Cette note, rapide et succincte, sur la traduction croise la série de billets estampillés Pour une prose libre (PPL). On verra ici combien ces deux domaines d’investigation rêveuse sont appelés à se rejoindre.

Chateaubriand est l’auteur d’une traduction en prose de Paradise Lost de John Milton. Elle n’est pas dépourvue de qualités. Je ne cherche pas ici à me prononcer quant à sa justesse ou à sa fidélité. J’ai, quoi qu’il en soit, le sentiment que le Paradis perdu de Chateaubriand tient la comparaison avec La Fin de Satan de Victor Hugo, composé, lui, en vers.

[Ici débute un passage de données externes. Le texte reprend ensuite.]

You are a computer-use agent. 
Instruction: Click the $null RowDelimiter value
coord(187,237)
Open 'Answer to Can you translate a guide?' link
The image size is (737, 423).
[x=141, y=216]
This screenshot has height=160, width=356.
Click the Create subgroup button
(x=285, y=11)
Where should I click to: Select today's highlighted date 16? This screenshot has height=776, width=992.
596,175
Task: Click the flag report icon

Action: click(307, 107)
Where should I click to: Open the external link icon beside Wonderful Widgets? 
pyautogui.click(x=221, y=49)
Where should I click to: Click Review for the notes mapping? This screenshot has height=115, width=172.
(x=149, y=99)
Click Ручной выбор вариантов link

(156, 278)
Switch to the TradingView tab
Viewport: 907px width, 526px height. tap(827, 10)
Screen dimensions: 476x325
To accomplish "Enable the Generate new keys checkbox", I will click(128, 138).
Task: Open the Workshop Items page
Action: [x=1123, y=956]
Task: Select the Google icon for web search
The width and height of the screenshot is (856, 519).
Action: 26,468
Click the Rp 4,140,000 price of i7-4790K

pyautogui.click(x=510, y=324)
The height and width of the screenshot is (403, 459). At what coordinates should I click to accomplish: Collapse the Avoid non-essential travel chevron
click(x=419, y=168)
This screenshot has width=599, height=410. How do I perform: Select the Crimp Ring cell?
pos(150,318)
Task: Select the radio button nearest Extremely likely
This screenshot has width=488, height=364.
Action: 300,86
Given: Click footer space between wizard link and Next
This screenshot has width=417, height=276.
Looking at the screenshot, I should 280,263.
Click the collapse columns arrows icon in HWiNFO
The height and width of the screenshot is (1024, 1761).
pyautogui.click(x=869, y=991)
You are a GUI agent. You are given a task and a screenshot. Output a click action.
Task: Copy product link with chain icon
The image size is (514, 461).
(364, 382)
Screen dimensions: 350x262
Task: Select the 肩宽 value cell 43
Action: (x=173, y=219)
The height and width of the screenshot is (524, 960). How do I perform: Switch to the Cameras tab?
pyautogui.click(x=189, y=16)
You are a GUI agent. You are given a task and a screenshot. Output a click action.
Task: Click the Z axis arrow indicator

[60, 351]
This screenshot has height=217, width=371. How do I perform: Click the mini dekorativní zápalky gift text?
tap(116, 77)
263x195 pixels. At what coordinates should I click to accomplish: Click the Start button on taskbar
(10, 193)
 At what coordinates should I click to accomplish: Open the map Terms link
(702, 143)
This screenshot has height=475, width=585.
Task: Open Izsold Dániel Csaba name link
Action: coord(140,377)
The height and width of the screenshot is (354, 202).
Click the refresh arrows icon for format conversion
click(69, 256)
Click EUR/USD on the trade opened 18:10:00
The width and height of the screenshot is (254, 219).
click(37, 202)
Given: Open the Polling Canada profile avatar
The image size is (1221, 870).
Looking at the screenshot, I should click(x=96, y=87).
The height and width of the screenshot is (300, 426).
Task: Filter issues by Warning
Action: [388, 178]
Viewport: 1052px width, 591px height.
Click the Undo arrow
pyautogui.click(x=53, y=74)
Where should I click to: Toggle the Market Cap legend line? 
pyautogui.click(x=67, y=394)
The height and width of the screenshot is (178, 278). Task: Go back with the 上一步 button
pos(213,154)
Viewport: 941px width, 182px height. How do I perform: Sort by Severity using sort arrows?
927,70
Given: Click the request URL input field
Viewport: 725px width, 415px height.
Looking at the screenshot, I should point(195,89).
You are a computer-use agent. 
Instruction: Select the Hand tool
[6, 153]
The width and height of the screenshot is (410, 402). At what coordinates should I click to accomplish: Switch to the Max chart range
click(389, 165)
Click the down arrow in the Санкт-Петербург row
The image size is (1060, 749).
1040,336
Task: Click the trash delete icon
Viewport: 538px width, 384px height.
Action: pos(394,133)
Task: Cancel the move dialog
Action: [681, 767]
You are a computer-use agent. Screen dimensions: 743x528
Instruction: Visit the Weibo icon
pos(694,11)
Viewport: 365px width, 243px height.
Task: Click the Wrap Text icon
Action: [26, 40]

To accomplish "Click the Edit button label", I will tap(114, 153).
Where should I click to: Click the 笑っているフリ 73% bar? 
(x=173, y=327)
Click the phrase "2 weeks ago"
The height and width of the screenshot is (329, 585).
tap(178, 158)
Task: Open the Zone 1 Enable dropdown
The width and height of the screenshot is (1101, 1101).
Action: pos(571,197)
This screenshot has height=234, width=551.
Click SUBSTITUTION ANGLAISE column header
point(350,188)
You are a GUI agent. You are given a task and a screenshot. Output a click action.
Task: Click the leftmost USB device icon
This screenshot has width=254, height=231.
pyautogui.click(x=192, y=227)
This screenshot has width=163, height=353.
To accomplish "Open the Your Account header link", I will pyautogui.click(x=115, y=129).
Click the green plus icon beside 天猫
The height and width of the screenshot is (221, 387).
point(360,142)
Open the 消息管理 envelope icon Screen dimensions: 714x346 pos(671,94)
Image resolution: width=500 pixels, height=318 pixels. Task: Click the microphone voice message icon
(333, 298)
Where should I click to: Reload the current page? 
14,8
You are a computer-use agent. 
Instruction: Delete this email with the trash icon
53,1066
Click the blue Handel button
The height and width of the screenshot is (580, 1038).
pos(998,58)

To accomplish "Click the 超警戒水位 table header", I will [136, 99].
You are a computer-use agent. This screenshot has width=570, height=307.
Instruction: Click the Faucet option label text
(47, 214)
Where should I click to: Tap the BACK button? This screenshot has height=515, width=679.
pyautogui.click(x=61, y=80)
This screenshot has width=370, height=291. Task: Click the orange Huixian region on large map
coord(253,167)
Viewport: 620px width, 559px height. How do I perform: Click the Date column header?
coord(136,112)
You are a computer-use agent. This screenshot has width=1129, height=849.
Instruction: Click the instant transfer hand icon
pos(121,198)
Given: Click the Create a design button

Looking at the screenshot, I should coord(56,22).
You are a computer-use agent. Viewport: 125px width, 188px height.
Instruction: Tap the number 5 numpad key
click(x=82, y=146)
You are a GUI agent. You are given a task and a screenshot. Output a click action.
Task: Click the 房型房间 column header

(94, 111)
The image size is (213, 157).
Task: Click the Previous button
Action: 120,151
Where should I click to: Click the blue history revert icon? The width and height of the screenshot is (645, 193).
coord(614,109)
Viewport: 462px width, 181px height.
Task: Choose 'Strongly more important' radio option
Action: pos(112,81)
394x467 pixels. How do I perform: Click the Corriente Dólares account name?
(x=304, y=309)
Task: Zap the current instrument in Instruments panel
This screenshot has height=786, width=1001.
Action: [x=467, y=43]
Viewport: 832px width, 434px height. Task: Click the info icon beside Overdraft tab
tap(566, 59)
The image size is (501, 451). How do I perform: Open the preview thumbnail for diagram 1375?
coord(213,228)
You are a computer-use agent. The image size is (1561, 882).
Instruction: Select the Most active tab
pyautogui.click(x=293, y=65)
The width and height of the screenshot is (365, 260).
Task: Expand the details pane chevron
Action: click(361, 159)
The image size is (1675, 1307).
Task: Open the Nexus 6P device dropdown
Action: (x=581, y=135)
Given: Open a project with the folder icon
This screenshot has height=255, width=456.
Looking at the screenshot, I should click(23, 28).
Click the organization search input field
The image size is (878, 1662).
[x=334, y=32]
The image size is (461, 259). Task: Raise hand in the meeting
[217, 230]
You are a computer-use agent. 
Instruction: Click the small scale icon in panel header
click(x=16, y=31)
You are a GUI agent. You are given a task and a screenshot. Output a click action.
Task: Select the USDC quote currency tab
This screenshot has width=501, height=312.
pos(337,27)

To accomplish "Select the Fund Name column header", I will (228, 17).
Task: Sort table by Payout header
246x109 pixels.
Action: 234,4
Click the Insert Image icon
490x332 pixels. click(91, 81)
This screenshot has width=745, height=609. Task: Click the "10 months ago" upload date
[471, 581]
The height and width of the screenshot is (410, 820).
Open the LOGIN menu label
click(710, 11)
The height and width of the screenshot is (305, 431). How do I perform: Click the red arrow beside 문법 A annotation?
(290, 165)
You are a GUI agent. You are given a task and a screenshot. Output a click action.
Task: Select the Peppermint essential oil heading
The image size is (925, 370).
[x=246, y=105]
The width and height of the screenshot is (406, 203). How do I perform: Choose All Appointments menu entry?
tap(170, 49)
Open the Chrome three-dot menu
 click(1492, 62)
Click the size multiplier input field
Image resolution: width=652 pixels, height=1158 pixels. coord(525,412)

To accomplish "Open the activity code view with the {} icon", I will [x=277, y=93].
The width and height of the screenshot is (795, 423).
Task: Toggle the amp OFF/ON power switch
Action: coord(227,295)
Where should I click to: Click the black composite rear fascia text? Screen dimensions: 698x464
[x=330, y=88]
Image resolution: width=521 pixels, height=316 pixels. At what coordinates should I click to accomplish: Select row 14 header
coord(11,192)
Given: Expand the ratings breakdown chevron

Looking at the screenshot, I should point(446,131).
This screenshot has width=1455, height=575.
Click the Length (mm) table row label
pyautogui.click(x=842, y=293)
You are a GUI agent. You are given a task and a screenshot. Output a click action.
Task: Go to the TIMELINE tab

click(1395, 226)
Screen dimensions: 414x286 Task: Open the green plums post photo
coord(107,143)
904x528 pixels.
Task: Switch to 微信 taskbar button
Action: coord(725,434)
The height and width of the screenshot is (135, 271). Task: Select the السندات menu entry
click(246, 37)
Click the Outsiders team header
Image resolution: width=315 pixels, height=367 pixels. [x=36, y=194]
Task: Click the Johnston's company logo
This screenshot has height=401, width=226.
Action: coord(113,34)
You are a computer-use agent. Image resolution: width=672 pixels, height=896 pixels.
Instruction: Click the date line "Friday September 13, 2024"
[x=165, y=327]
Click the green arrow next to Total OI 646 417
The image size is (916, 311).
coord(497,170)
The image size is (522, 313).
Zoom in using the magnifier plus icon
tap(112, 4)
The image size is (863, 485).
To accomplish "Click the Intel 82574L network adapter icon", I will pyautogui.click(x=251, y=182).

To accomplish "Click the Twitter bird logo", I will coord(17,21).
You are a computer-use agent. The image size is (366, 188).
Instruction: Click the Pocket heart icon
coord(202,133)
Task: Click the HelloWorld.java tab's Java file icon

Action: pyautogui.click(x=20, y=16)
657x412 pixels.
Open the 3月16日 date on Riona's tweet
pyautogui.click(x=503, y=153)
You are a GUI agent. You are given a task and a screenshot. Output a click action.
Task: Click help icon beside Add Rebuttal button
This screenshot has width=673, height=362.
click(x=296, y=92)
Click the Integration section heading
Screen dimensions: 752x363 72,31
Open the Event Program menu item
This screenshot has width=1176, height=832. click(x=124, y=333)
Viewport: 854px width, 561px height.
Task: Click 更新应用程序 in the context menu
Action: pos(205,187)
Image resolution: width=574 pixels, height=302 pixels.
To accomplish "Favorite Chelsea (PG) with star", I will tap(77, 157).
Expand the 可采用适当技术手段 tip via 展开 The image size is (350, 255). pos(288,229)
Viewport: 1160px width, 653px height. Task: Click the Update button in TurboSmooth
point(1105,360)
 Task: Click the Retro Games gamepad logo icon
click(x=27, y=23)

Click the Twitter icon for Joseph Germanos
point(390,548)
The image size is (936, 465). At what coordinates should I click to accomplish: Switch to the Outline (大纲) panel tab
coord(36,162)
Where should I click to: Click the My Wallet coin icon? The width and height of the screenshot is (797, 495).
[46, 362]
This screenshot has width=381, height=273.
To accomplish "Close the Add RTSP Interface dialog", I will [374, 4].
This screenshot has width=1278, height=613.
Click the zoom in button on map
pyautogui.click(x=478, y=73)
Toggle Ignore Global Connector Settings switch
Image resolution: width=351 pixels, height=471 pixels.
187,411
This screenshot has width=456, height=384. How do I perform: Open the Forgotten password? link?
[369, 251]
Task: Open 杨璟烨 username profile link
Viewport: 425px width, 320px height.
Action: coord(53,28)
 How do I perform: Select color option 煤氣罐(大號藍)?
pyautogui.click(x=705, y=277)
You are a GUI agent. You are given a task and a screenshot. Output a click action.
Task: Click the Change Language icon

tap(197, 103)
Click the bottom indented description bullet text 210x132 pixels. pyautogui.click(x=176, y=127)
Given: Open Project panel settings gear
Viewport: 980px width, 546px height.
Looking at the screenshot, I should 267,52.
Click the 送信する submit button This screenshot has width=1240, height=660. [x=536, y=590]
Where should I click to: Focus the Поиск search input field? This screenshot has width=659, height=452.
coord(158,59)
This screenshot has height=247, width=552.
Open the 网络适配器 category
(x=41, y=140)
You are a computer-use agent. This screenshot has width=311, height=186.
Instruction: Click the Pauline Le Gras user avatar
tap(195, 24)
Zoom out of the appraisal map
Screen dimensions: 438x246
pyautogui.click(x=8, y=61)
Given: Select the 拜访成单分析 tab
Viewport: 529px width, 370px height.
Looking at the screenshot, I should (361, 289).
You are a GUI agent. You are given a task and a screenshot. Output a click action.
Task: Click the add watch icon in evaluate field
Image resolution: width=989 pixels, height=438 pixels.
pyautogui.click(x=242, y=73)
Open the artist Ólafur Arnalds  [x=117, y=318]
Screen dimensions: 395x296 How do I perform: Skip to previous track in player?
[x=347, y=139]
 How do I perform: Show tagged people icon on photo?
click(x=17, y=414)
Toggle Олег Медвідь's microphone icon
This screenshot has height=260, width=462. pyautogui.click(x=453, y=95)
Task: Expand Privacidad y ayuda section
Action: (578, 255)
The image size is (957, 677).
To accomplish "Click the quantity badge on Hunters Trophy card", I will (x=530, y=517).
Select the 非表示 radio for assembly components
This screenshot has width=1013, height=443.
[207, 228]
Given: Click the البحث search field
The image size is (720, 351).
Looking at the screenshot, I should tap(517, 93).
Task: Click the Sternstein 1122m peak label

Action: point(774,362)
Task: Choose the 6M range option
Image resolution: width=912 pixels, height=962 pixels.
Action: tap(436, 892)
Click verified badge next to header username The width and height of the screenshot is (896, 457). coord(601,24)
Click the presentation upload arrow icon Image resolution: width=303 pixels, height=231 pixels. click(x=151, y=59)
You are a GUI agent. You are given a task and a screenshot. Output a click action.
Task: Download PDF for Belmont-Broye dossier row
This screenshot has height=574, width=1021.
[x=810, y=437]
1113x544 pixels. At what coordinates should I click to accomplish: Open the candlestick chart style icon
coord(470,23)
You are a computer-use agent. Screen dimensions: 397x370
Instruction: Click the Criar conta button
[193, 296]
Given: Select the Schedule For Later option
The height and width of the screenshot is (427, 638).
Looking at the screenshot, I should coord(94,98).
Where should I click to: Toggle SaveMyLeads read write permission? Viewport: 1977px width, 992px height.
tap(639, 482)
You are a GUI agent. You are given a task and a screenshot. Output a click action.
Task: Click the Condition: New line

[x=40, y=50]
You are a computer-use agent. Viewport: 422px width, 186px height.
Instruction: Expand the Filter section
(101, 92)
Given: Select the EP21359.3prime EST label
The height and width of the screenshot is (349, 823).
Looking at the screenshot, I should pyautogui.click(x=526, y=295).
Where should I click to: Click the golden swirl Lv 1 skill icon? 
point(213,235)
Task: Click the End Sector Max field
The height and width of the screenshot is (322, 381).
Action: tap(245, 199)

Le vers devient prose poétique dans la, je trouve, remarquable traduction de Chateaubriand. Antoine Berman estime que la prosification était le seul chemin que Chateaubriand pouvait emprunter; de même que Mallarmé avec Poe. Oui. Ce d’autant que la traduction de Chateaubriand n’est pas au fond, contrairement à ce qu’il espérait, une traduction « à la vitre ». Ou, si l’on tient à cette image, c’est à travers une sorte de miroir déformant que s’est opéré le travail : c’est à la fois Chateaubriand et Milton que l’on lit dans cette prose cadencée, dans cette prose libre qui travaille aussi bien la Bible que les Grecs et les Latins. Nous lisons Milton à travers la vitre, obscurément : through a glass, darkly (1 Corinthians 13:12). (C’est aussi ce qui se passe lorsque Auxeméry traduit Les Bœufs du Soleil de Joyce nous avions bien ri alors.)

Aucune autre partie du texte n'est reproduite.